━━━ Texto fuente ━━━

El sistema agroalimentario actual parece diseñado bajo una lógica contradictoria: si a todos los productores les va bien, los precios caen y, paradójicamente, todos pierden. Una buena temporada general puede derivar en una sobreoferta, lo que desploma los precios y perjudica tanto a agricultores como a comercializadores por igual.

En cambio, cuando una región enfrenta sequías, plagas o conflictos, otras se benefician al aprovechar la escasez para vender más y a mejores precios. Esta dinámica, profundamente arraigada en el sistema capitalista, ha normalizado desigualdades estructurales, donde el éxito de unos depende inevitablemente de la desgracia de otros.

¿Por qué el agro es un sector tan desequilibrado e injusto?

La agricultura, a pesar de ser la base material de toda civilización, sigue siendo uno de los sectores más desequilibrados e injustos del sistema económico global. Alimenta a la humanidad, pero quienes la sostienen con su trabajo son, paradójicamente, quienes menos se benefician de su valor. Detrás de cada alimento que llega a la mesa hay una red compleja de relaciones desiguales, donde el capital, la tecnología y el comercio internacional determinan la distribución del poder mucho más que la tierra o el conocimiento agronómico. El agro, lejos de ser un espacio neutral de producción, refleja las asimetrías estructurales de la economía mundial: concentración de recursos, dependencia tecnológica y vulnerabilidad social.

━━━

Escribe, por favor, la continuación del texto sobre el sector agroalimentario a partir de su última oración. Los ítems proceden de una fuente distinta.

━━━ Registro de datos ━━━

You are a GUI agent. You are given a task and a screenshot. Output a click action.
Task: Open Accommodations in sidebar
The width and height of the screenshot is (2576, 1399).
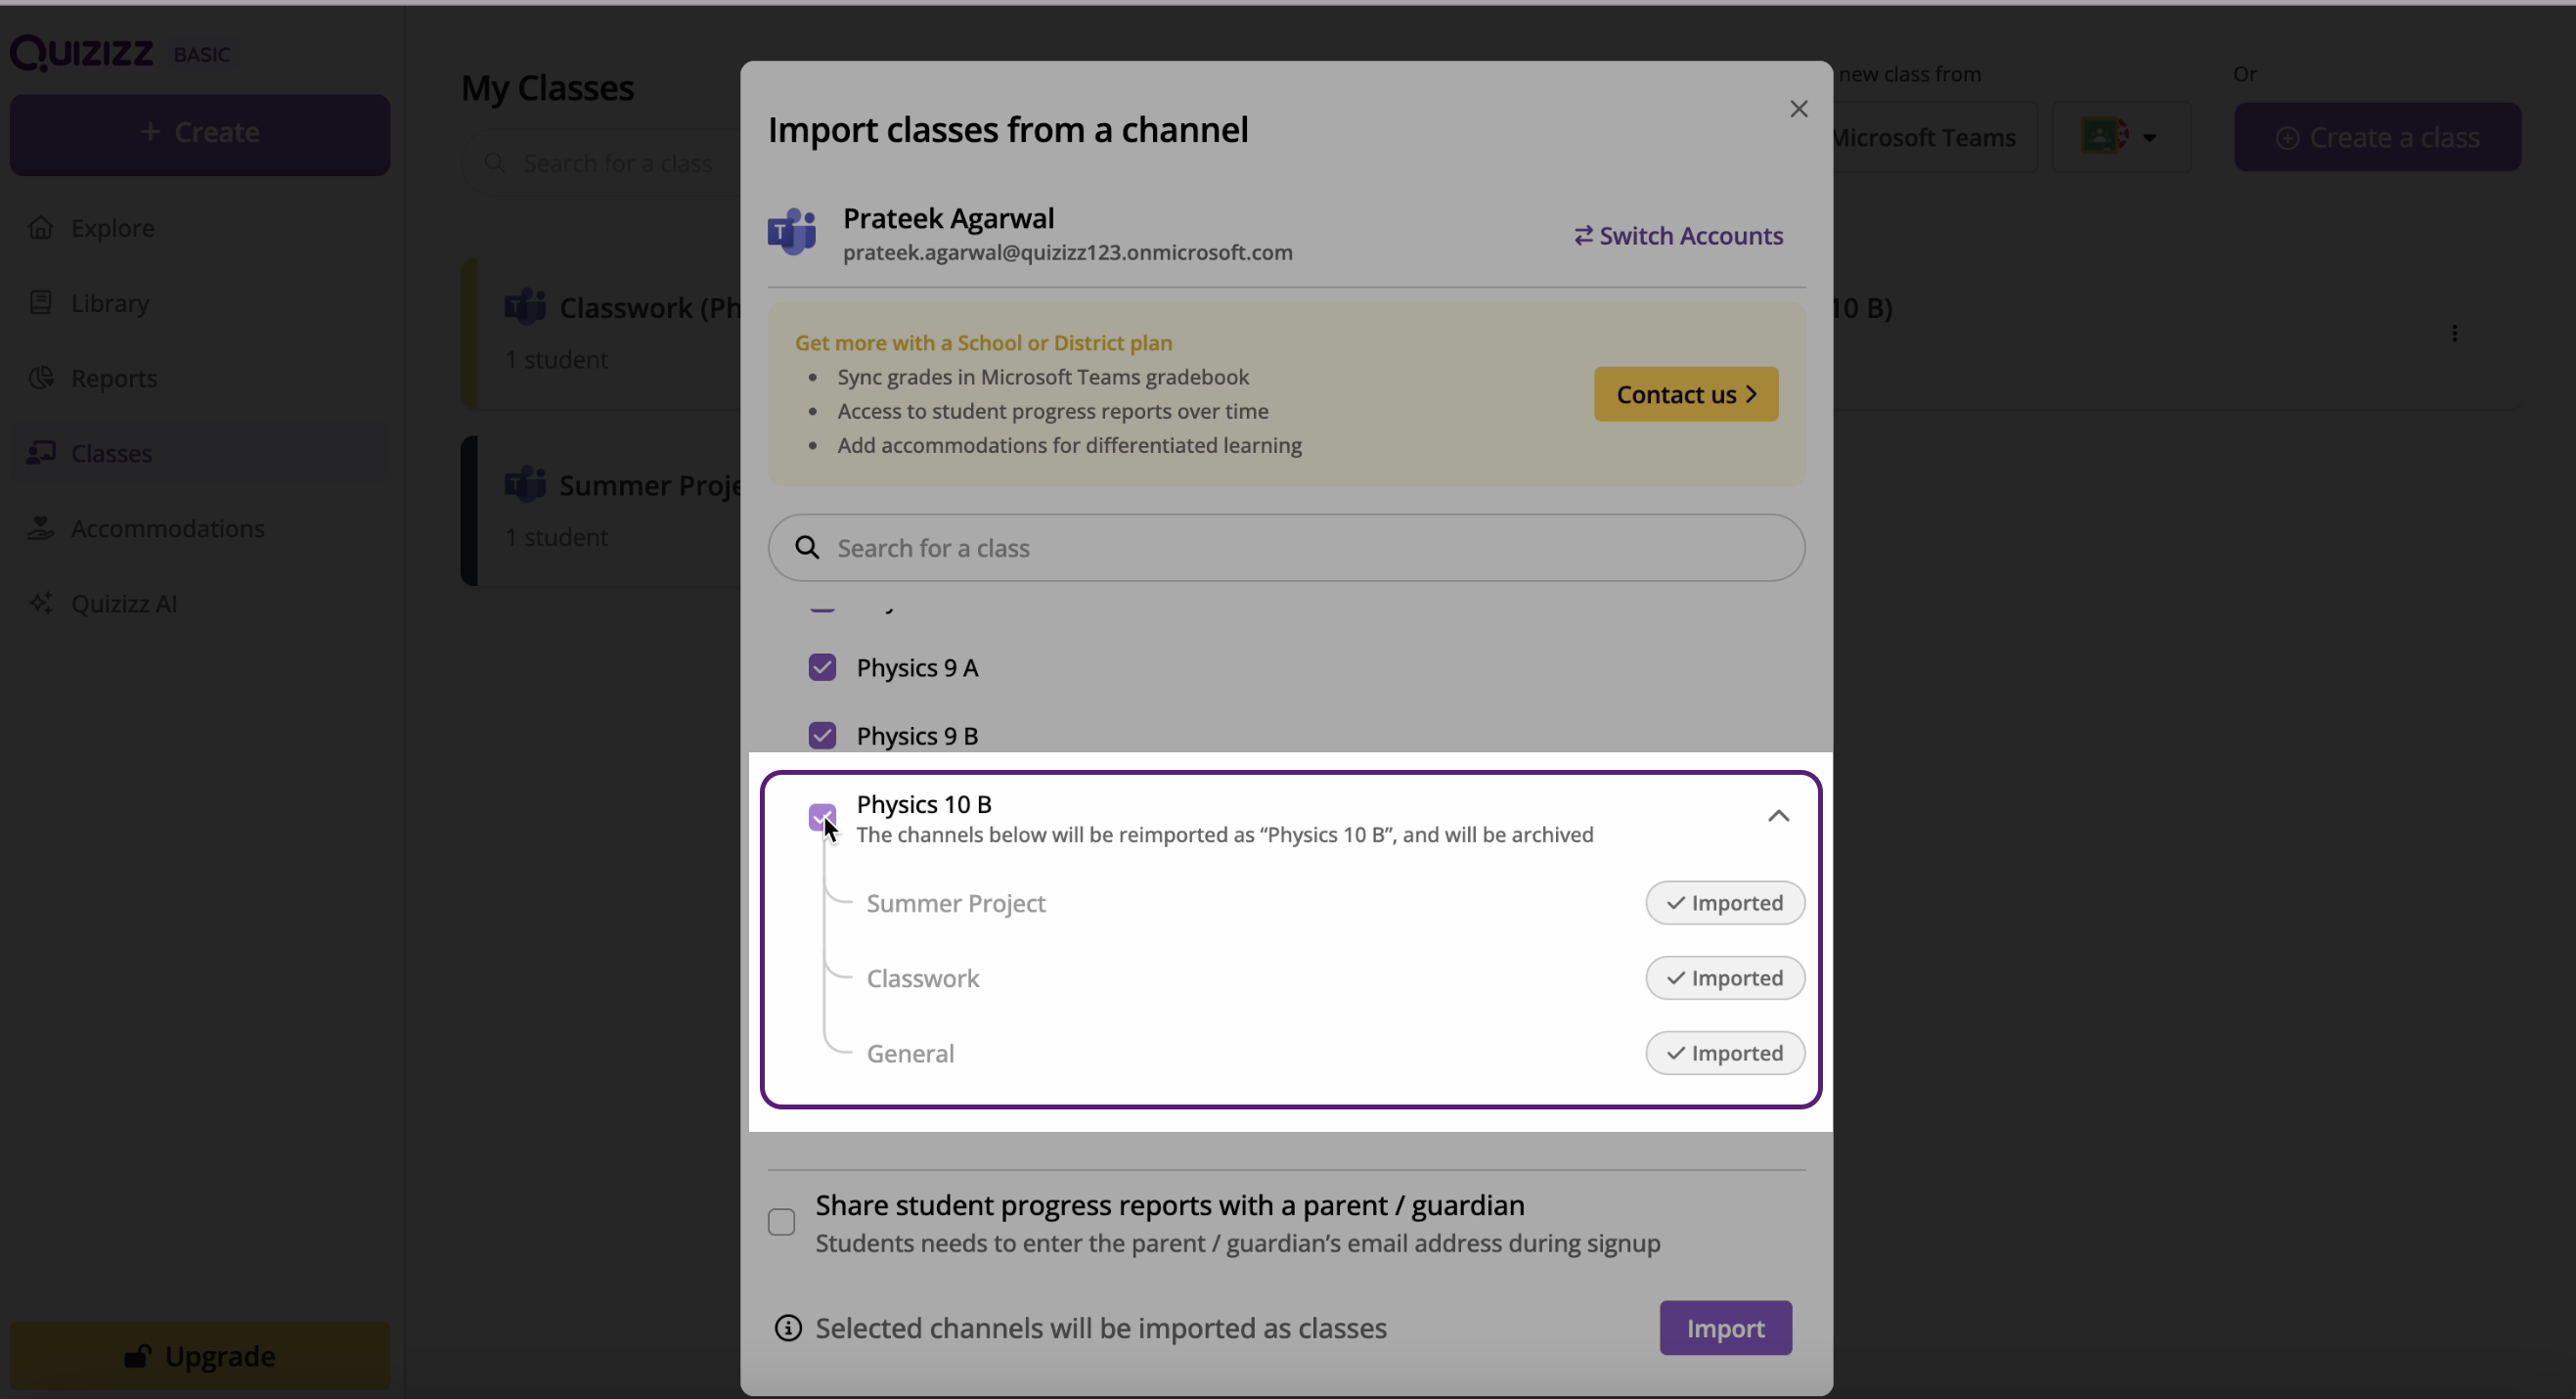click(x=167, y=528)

━━━
━━━ Registro de datos ━━━

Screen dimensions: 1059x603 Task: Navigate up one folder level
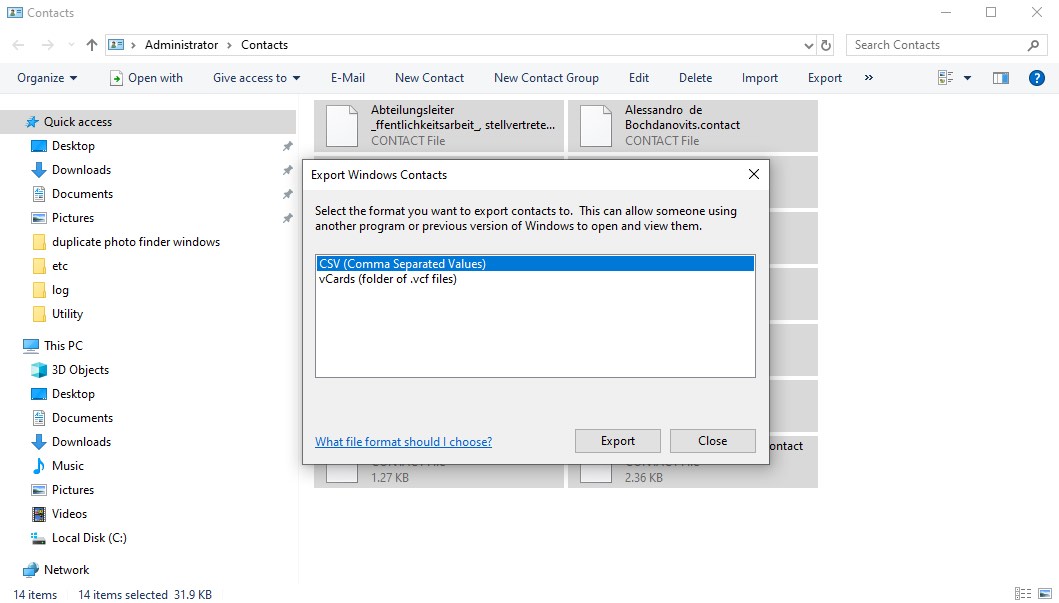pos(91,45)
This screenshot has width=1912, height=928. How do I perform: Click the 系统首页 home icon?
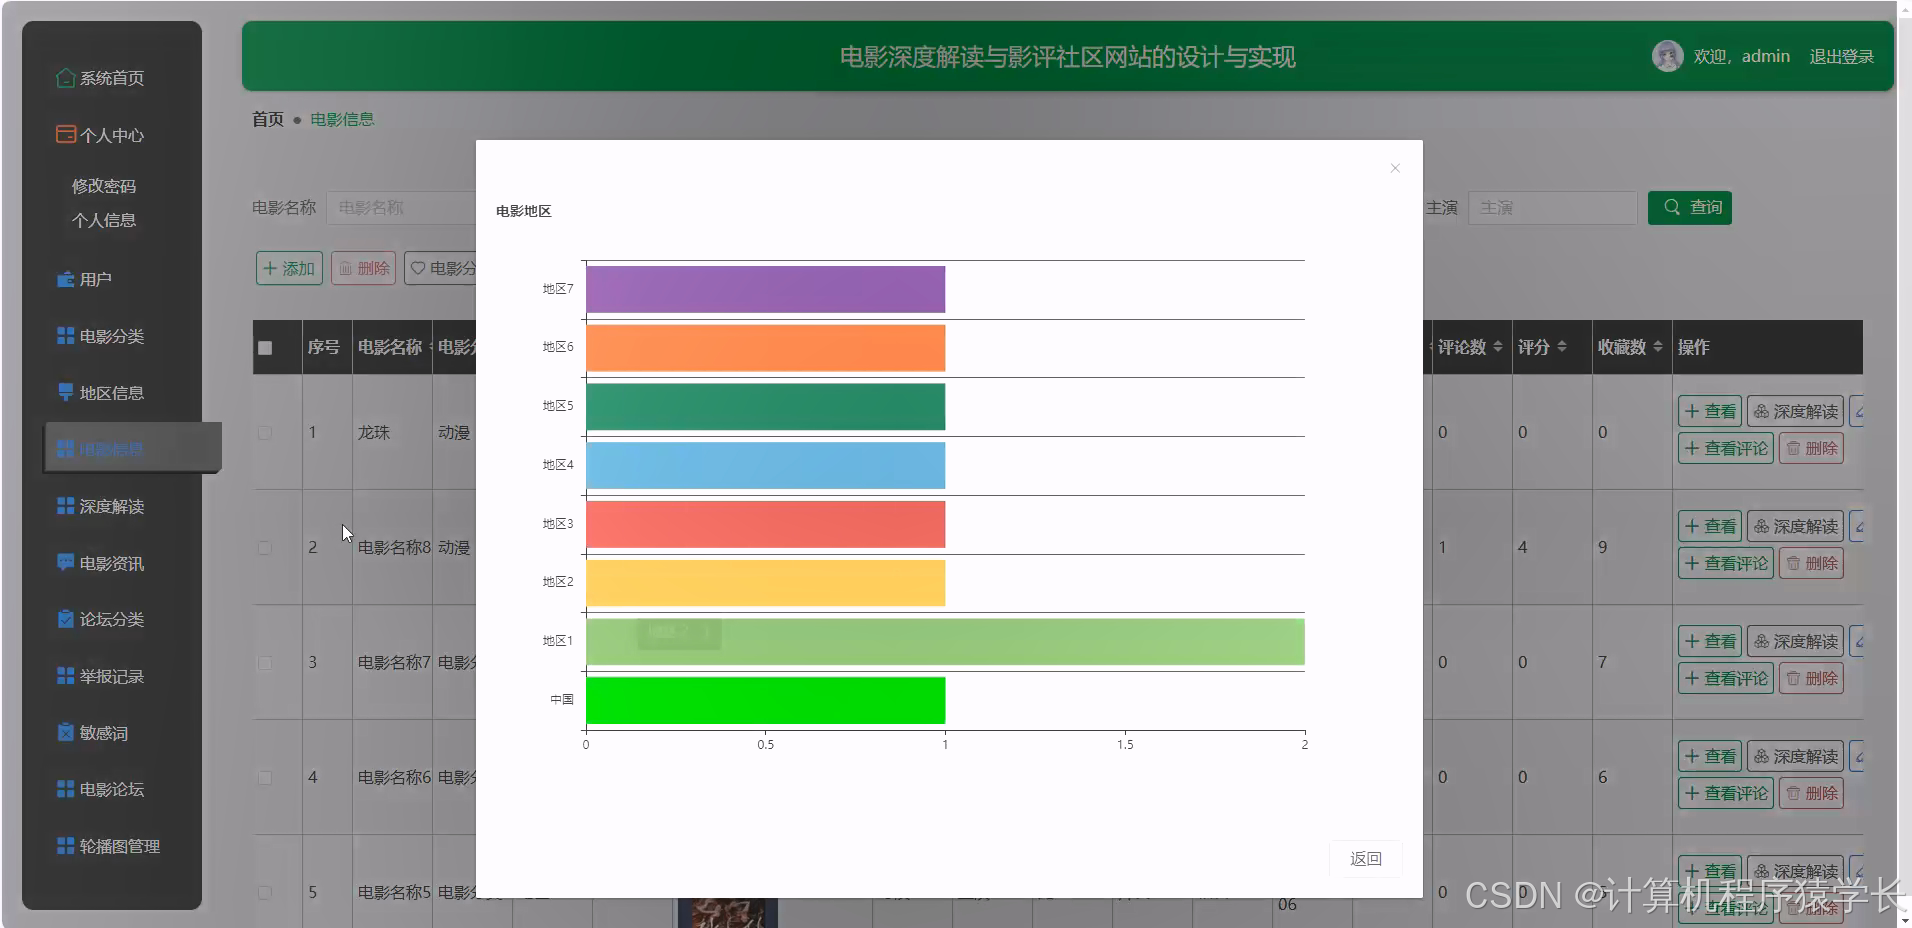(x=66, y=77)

━━━

Respuesta del ejercicio:
El desequilibrio comienza con la estructura de la propiedad de la tierra. En la mayoría de los países, una minoría concentra la mayor parte de las superficies cultivables, mientras millones de pequeños productores subsisten en parcelas fragmentadas o en terrenos de baja calidad. Este fenómeno no es nuevo; es la herencia de siglos de colonización, reformas agrarias incompletas y políticas que favorecieron la acumulación de tierras en pocas manos. La concentración territorial genera poder político y económico, lo que permite a los grandes productores influir en los precios, los subsidios y las regulaciones. Los pequeños agricultores, en cambio, se encuentran atrapados en una economía de subsistencia, sin acceso a crédito ni infraestructura. Así, la tierra, el primer factor de producción agrícola, se convierte también en el primer mecanismo de exclusión.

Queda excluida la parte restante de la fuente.